Homeland Security chef Tom Ridge will be applying many of these technologies to the goals of gathering intelligence, protecting critical infrastructure like water and communications lines, and effective border control. This U.S.-based effort already includes the installation of automated postal sorting equipment that removes humans from potential contamination. A protoype, based in Florida, detects, vacuums out, and contains biological dangers like anthrax spores.

At least two proposals, national ID cards with fingerprints and common databasing, raise questions of personal freedom, Coffman acknowledged. Common databasing would have alerted the airline ticket agent on September 11 that Mohamed Atta had several aliases known by the FBI and had bought half the seats on the early morning flight. That alert could have averted disaster.

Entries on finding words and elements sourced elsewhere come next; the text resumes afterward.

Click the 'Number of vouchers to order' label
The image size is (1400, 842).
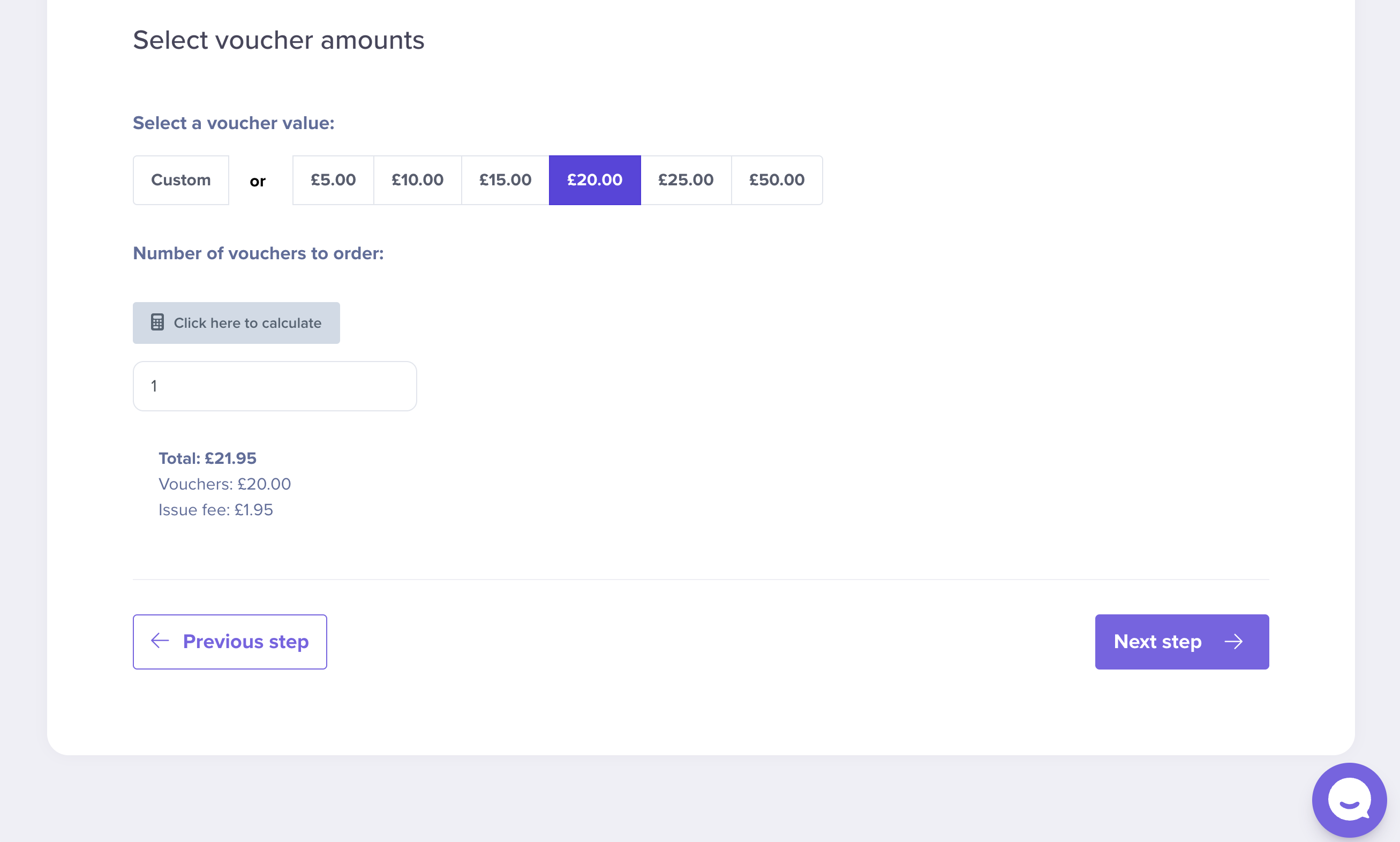(258, 253)
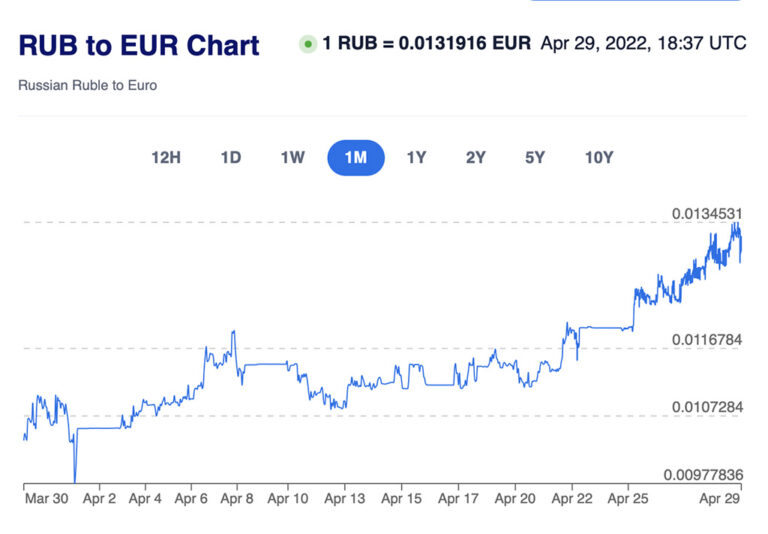Image resolution: width=768 pixels, height=534 pixels.
Task: Click the 0.0134531 y-axis label
Action: coord(706,214)
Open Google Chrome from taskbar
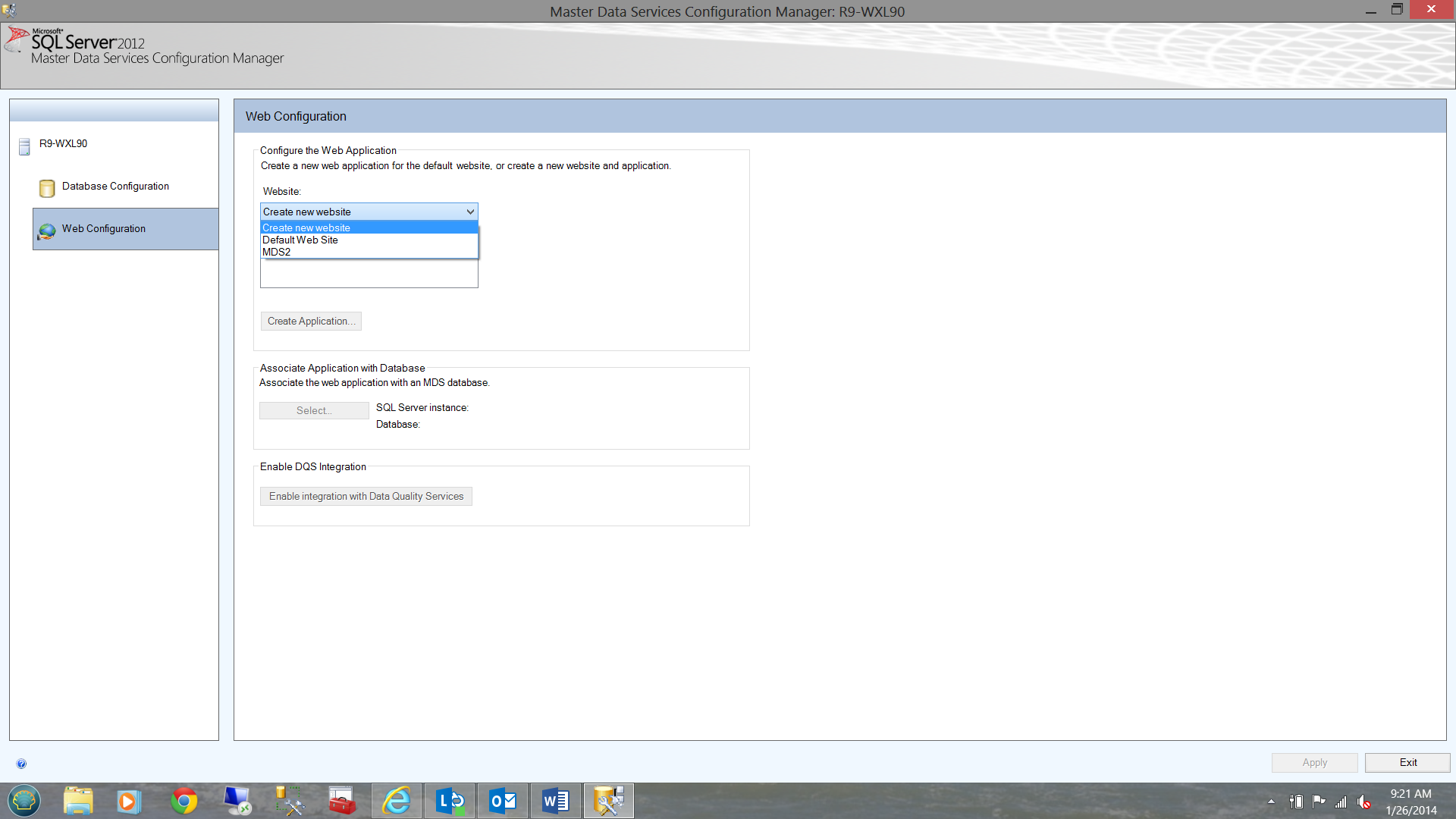Viewport: 1456px width, 819px height. click(x=184, y=801)
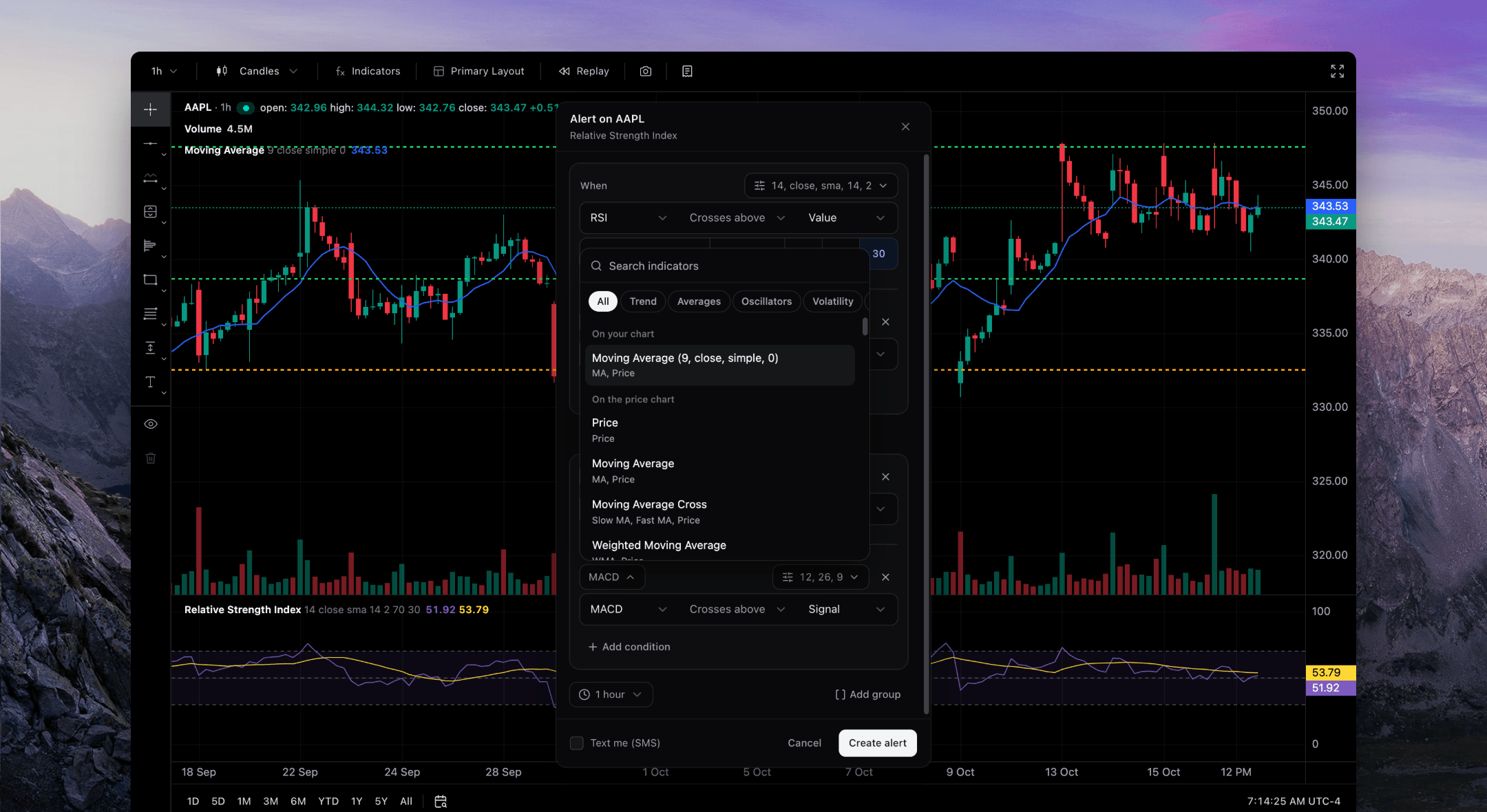The height and width of the screenshot is (812, 1487).
Task: Take a chart snapshot with camera icon
Action: [x=645, y=71]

Common databasing that tracks banking, purchases, and law enforcement records would also abolish current privacy rights.

"Certainly we have constraints in this country to protect our freedoms," he said. "There will be a debate about how much freedom to give up and that debate will be going on soon."

Coffman concluded in his talk, co-sponsored by the Industrial Liaison Program and the Center for Technology, Policy, and Industrial Development, that many citizens will be willing to trade some loss of freedom for increase security. Increasing information gathering and transparency to U.S. officials is the key to winning and preventing future conflicts, he believes.

"If your enemy understands what you can do with information - that is get the right information to the right people displayed in the right way at the right time - you may not have to fight," said Coffman. "That's how potent information is becoming."